Big Data 245 - Offline Data Warehouse - Hive Zipper Table Getting Started: SCD Types, Table Creation and Loading

Slowly Changing Dimensions

Slowly Changing Dimensions (SCD) refer to dimension attributes that change slowly over time in the real world (slow is relative to fact tables, where data changes faster than dimension tables).

The problem of processing historical change information in dimension tables is called the SCD problem. Common methods for handling slowly changing dimensions include:

  • Keep original value
  • Direct overwrite
  • Add new attribute column
  • Snapshot table
  • Zipper table

Types of Slowly Changing Dimensions

SCD Type 0: No Processing of Changes

  • Characteristics: When attributes change, changes are not recorded, only the latest value is kept.
  • Applicable scenarios: Dimension attributes have no impact on historical analysis.
  • Advantages: Simple to implement.
  • Disadvantages: Cannot preserve historical information.

SCD Type 1: Overwrite Changes

  • Characteristics: When attributes change, overwrite the old value directly.
  • Applicable scenarios: Only need to keep the latest dimension information, historical data is not important.
  • Advantages: Small storage space, high query efficiency.
  • Disadvantages: Cannot trace historical information, loses data change records.
  • Example: When customer address changes, only update the address field.

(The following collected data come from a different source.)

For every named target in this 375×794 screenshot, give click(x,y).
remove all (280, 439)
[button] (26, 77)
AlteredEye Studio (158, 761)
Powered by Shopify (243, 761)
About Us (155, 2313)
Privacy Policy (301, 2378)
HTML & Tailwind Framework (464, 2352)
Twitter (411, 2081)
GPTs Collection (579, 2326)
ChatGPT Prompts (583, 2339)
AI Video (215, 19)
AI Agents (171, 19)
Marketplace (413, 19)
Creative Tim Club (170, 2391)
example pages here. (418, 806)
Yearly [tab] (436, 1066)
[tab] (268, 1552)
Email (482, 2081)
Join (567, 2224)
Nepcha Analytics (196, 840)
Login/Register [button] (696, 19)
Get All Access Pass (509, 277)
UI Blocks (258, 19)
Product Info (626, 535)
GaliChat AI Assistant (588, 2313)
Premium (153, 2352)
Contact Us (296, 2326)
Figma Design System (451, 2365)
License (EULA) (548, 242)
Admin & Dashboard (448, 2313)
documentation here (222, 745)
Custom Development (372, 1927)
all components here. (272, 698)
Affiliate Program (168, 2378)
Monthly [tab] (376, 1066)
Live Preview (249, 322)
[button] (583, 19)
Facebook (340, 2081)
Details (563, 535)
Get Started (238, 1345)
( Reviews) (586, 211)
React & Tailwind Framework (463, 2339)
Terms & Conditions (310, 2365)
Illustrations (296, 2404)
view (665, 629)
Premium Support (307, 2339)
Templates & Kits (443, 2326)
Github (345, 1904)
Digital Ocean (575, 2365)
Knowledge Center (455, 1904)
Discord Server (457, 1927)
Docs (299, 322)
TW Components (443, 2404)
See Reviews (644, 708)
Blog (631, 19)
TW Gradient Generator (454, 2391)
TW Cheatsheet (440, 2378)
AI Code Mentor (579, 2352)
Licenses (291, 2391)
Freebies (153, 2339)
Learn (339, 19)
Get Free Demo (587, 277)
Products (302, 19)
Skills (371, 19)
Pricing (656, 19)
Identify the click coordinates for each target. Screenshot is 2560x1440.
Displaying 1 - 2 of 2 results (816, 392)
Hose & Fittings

SCD Type 2: Preserve Historical Records

  • Characteristics: Create a new record for each change, and can distinguish current data from historical data through identification fields or timestamps.

Implementation methods:

  • Add version number: Add a version number field to indicate record version.

  • Add effective time interval: Add start and end time fields to indicate the validity period of the record.

  • Applicable scenarios: Need to preserve all historical information, support time-based backtracking queries.

  • Advantages: Complete historical change records.

  • Disadvantages: Increased data volume, query complexity may increase.

  • Example: When customer address changes, keep the old address record, create a new record for the new address.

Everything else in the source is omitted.